Internet Draft                                             August 1996


mADAlarmEntry ::= SEQUENCE {
        lastMessageIdFailure DisplayString,
        numMessagesFailed Counter32,
        lastFailureMtaGroupName DisplayString,
        lastFailureMtaApplName DisplayString
}

lastMessageIdFailure OBJECT-TYPE
       SYNTAX DisplayString
       ACCESS read-only
       STATUS mandatory
       DESCRIPTION
        "This is the message ID of the last message to either loop or have
         an unrecoverable error while proccessing"
       ::= {mADAlarmEntry 1}

 numMessagesFailed OBJECT-TYPE
       SYNTAX Counter32
       ACCESS read-only
       STATUS mandatory
       DESCRIPTION
        "This is the number of messages that have had an unrecoverable error
         while proccessing since MTA initialization"

=== Complete the following ===
[A] List every field name declared in the mADAlarmEntry SEQUENCE of the MIB draft.
[B] Please state whether each statement agrees with the MIB draft, and quote the words that decide it: (i) lastMessageIdFailure is defined with read-only access. (ii) numMessagesFailed uses the DisplayString syntax. (iii) The draft is dated August 1996.
[C] Write a continuation of the MIB draft, starting from the point where it stops.
The data that comes after this has no connection to the MIB draft.

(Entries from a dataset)

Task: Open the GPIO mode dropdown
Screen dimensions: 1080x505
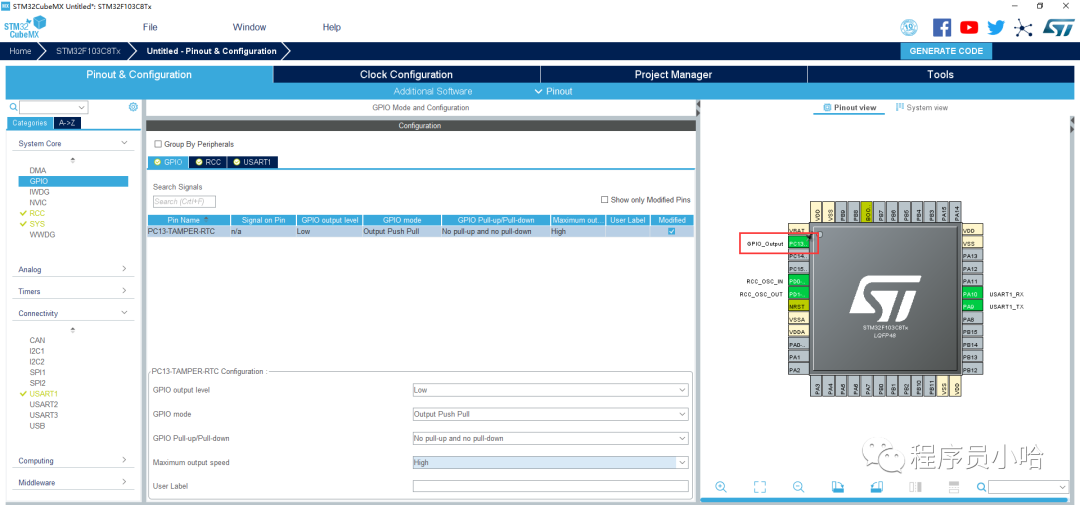Action: click(x=550, y=414)
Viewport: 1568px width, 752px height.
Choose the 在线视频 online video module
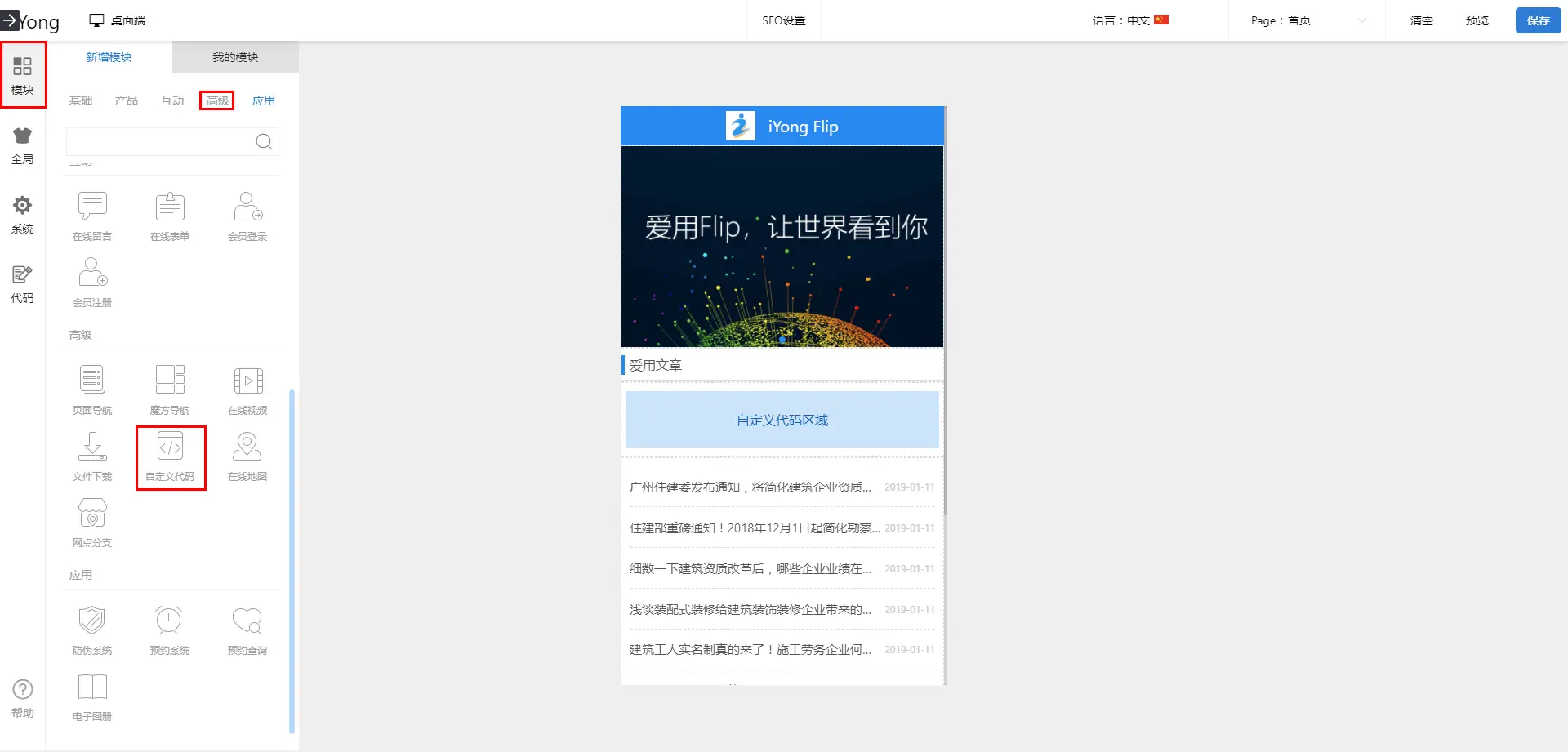(247, 389)
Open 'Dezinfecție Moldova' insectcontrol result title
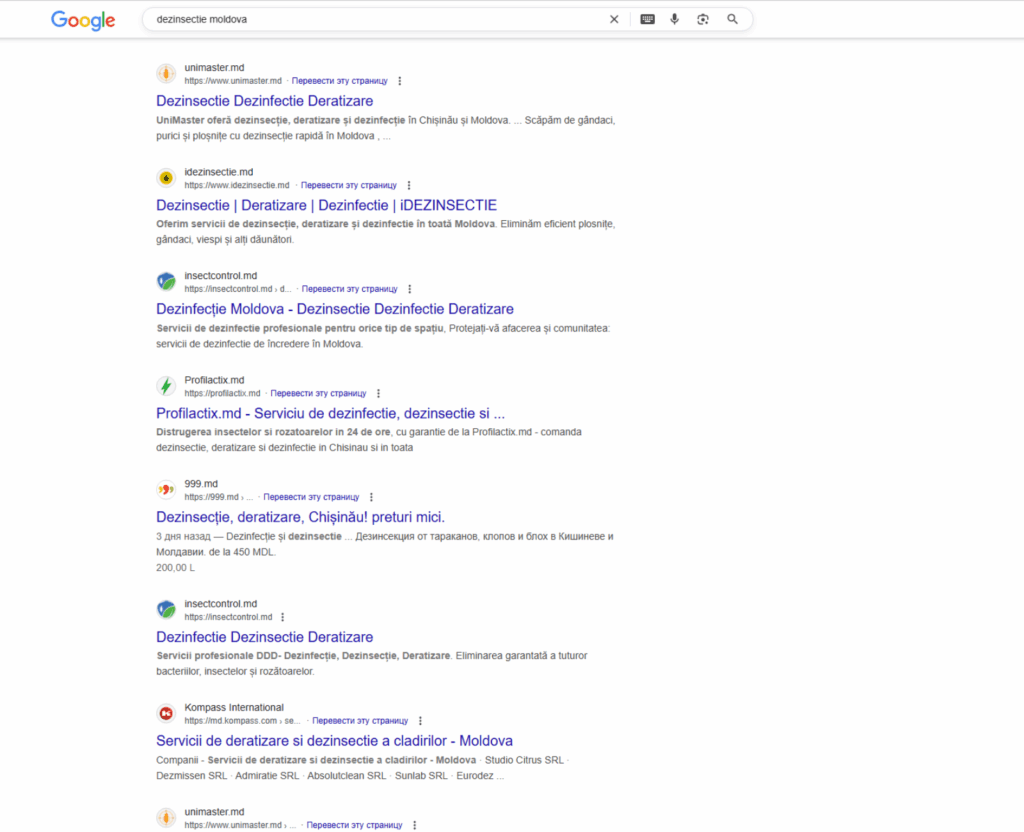Image resolution: width=1024 pixels, height=832 pixels. [335, 309]
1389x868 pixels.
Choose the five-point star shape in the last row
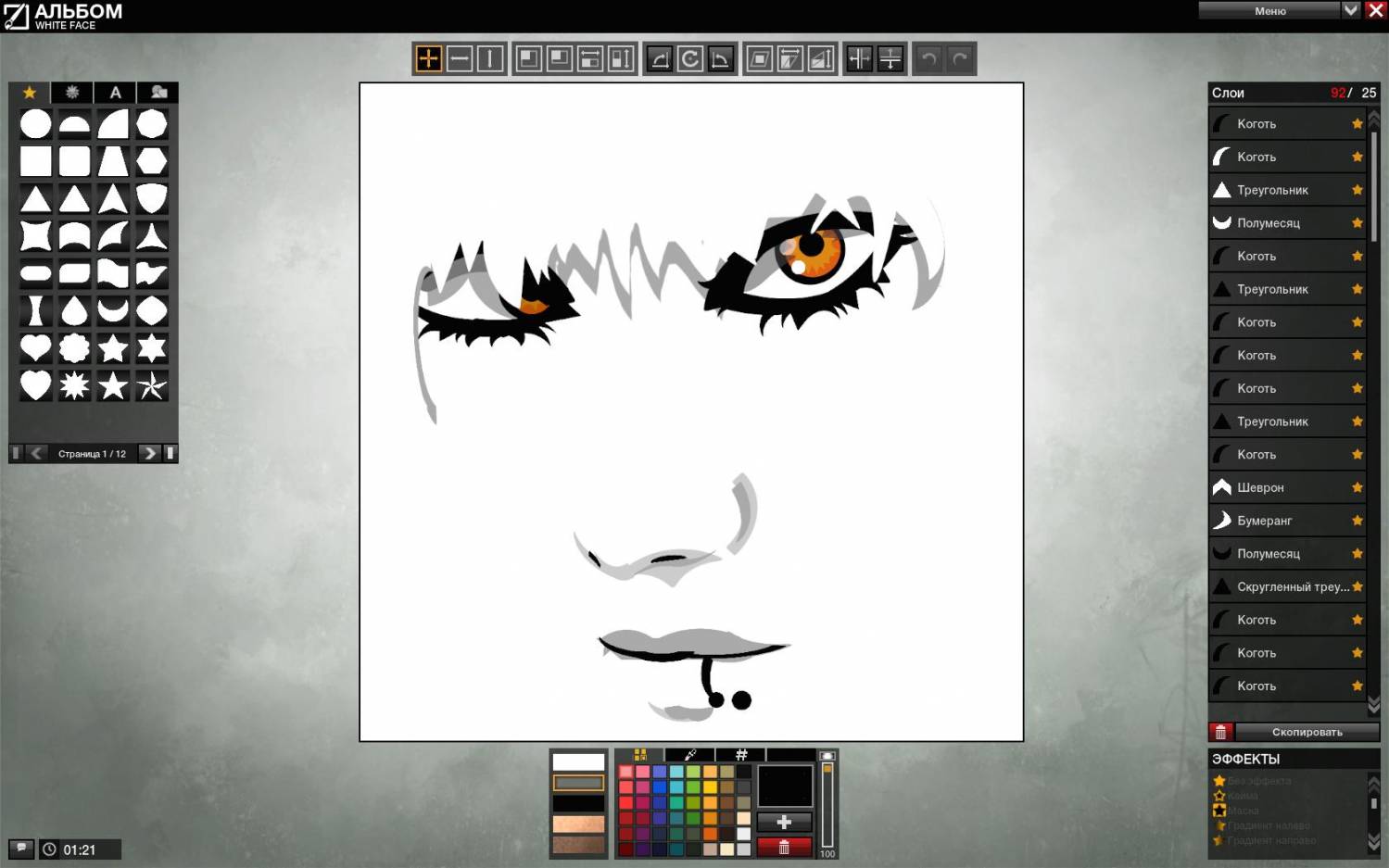point(113,385)
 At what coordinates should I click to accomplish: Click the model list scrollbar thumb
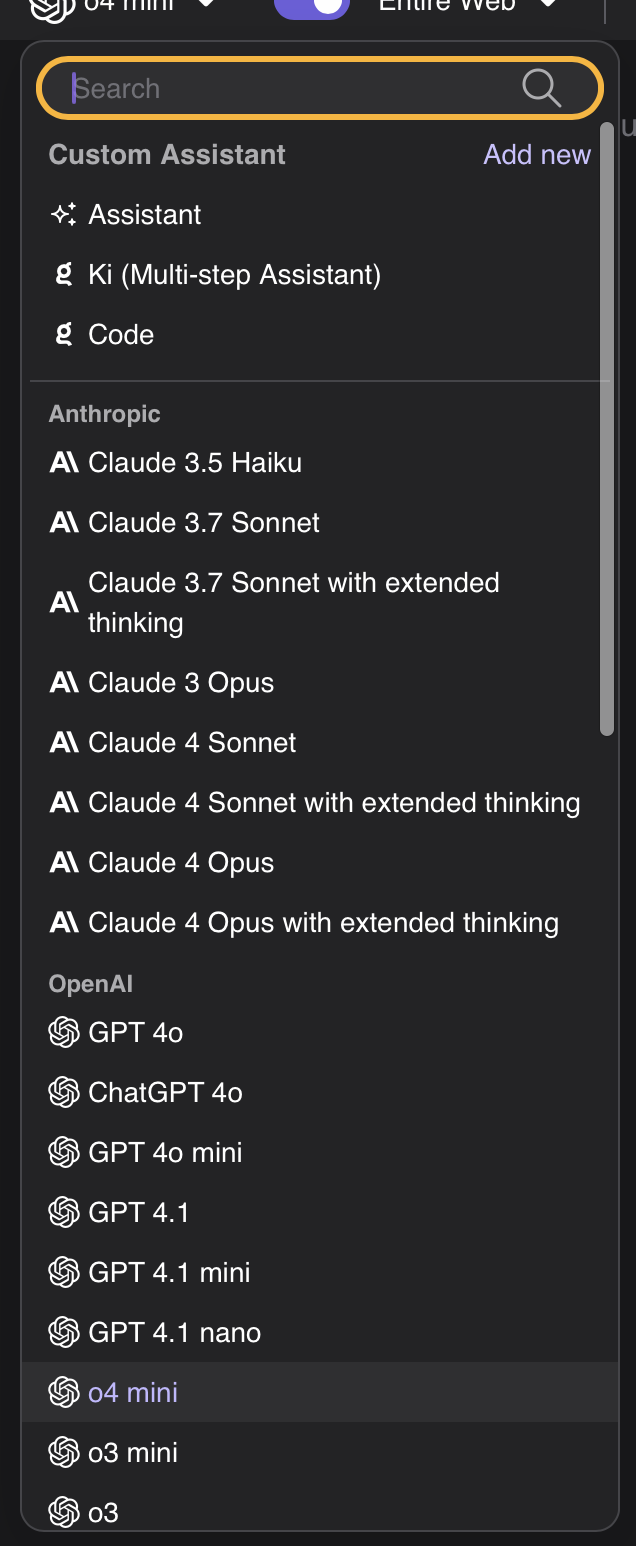[607, 430]
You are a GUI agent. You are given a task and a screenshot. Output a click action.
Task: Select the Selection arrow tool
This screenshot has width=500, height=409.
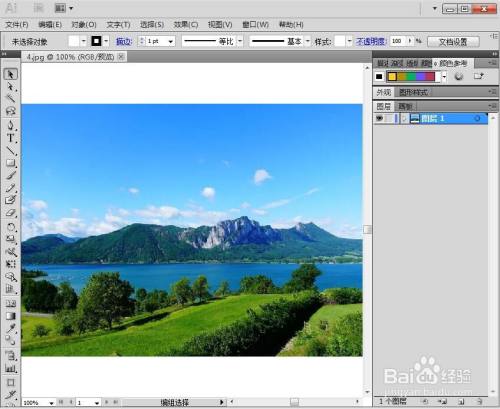click(10, 74)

=== Results for each task ===
[A] lastMessageIdFailure, numMessagesFailed, lastFailureMtaGroupName, lastFailureMtaApplName

[B]
(i) Yes: "ACCESS read-only"
(ii) No: "SYNTAX Counter32"
(iii) Yes: "August 1996"

[C]
       ::= {mADAlarmEntry 2}

lastFailureMtaGroupName OBJECT-TYPE
       SYNTAX DisplayString
       ACCESS read-only
       STATUS mandatory
       DESCRIPTION
        "This is the group name of the last MTA group to have a connectivity
         failure"
       ::= {mADAlarmEntry 3}

lastFailureMtaApplName OBJECT-TYPE
       SYNTAX DisplayString
       ACCESS read-only
       STATUS mandatory
       DESCRIPTION
        "This is the application name of the last MTA to have a connectivity
         failure"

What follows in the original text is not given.